Prescriptive Information
Untitled Document
Prior to use please see the complete 'Directions for Use' for more information on Indications, Contraindications, Warnings, Precautions, Adverse Events and Operator's Instructions.
Indications
The PolarCath Peripheral Dilatation System is indicated to dilate stenosis in the peripheral vasculature (iliac, femoral, popliteal, infrapopliteal, renal and subclavian arteries) and for the treatment of obstructive lesions of Polytetrafluoroethylene (PTFE) access grafts or native arteriovenous dialysis fistulae. The PolarCath Peripheral Dilatation system is also indicated for post-deployed stent expansion of self-expanding peripheral vascular stents.
Contraindications
none
Warnings
- Use of this device in coronary or carotid arteries has not been evaluated.
- Use of this device for stent delivery or stent expansion has not been evaluated.
- Use of this device for non-PTFE access grafts has not been evaluated.
- Do not move the catheter while the warming light is illuminated.
- Treatment at a 1:1 balloon diameter to reference artery ratio is recommended.
- Inflate the PolarCath Catheter only with the PolarCath Inflation Unit. Never use contrast and/or saline to inflate the balloon.

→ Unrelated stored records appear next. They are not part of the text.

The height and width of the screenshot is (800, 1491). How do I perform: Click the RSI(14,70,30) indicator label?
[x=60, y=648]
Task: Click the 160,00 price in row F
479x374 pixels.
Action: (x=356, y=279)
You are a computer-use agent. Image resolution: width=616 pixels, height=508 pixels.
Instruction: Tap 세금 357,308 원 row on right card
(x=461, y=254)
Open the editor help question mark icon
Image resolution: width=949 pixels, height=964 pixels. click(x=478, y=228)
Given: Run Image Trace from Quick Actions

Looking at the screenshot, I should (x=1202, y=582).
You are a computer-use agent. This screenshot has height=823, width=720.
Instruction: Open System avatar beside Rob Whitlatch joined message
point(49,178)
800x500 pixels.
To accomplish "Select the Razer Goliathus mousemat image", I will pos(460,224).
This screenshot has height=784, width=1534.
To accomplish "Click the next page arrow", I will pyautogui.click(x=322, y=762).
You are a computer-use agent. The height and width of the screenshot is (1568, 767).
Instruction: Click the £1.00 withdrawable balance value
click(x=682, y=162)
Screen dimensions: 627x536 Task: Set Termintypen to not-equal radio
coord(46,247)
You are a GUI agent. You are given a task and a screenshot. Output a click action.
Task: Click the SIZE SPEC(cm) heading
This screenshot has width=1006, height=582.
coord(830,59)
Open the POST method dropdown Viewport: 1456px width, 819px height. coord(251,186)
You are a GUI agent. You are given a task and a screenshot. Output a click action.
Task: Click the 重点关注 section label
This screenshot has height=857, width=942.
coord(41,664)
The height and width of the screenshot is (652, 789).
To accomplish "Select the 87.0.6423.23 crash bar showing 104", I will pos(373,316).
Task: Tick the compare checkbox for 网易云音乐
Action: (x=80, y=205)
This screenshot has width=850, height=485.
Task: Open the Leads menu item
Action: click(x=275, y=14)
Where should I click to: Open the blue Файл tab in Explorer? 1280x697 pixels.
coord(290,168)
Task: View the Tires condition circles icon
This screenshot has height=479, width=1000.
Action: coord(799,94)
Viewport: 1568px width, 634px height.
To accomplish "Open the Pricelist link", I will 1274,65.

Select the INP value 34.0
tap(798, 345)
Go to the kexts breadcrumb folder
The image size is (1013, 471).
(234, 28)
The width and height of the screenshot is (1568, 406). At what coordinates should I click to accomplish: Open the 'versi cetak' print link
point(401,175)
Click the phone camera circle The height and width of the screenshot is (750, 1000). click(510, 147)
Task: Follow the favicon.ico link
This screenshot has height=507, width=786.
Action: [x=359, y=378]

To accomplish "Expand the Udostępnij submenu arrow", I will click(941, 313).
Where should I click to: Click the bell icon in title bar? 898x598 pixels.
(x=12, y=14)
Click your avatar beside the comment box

- Do not submerge proximal end of catheter or PolarCath Inflation Unit in water or saline solution.
- The catheter should be deployed while using high quality fluoroscopy. Do not advance or retract the catheter unless the balloon is fully deflated under vacuum. Do not place the PolarCath Inflation Unit in direct ionizing radiation, e.g., do not place the PolarCath Inflation Unit under the fluoroscopy head.
- Handle the nitrous oxide cartridges only by the plastic cap.
- Handle only the plug and never the connections that are inserted into the PolarCath Inflation Unit.
Potential Adverse Effects
Possible adverse events include but are not limited to the following:
Allergic reaction to contrast media
Arteriovenous fistula
Death
Embolism
Gas embolism
Hemmorrhage/hematoma
Pain and tenderness
Pseudoaneurysm formation
Pyrogenic reaction
Restenosis of the dilated vessel
Sepsis/infection
Thrombus
Total occlusion
Vessel dissection
Vessel perforation
Cautions
- A thorough understanding of the technical principles, clinical applications, and risks associated with percutaneous transluminal angioplasty is necessary before using this device.
- Only PTFE Arteriovenous (AV) graft material has been tested for compatibility with the PolarCath System. To determine compatibility, testing was conducted to evaluate the tensile mechanical strength of PTFE samples treated with Cryoplasty® Procedure compared to those treated with conventional balloon angioplasty in a simulated environment. No difference was found between the two systems.
- The use of any sheath having a flat metal coil support must be used with caution since exposed metal coils can potentially puncture the balloon.
- Prior to the procedure, the catheter should be examined to ensure that its size and shape are suitable for the specific procedure for which it is to be used.
- Prior to the procedure, systemic anticoagulation should be provided to the patient, as needed.
- Do not reinsert the catheter once it has been removed from the sheath.
Trademark
PEBAX is a trademark of Arkema France Corporation.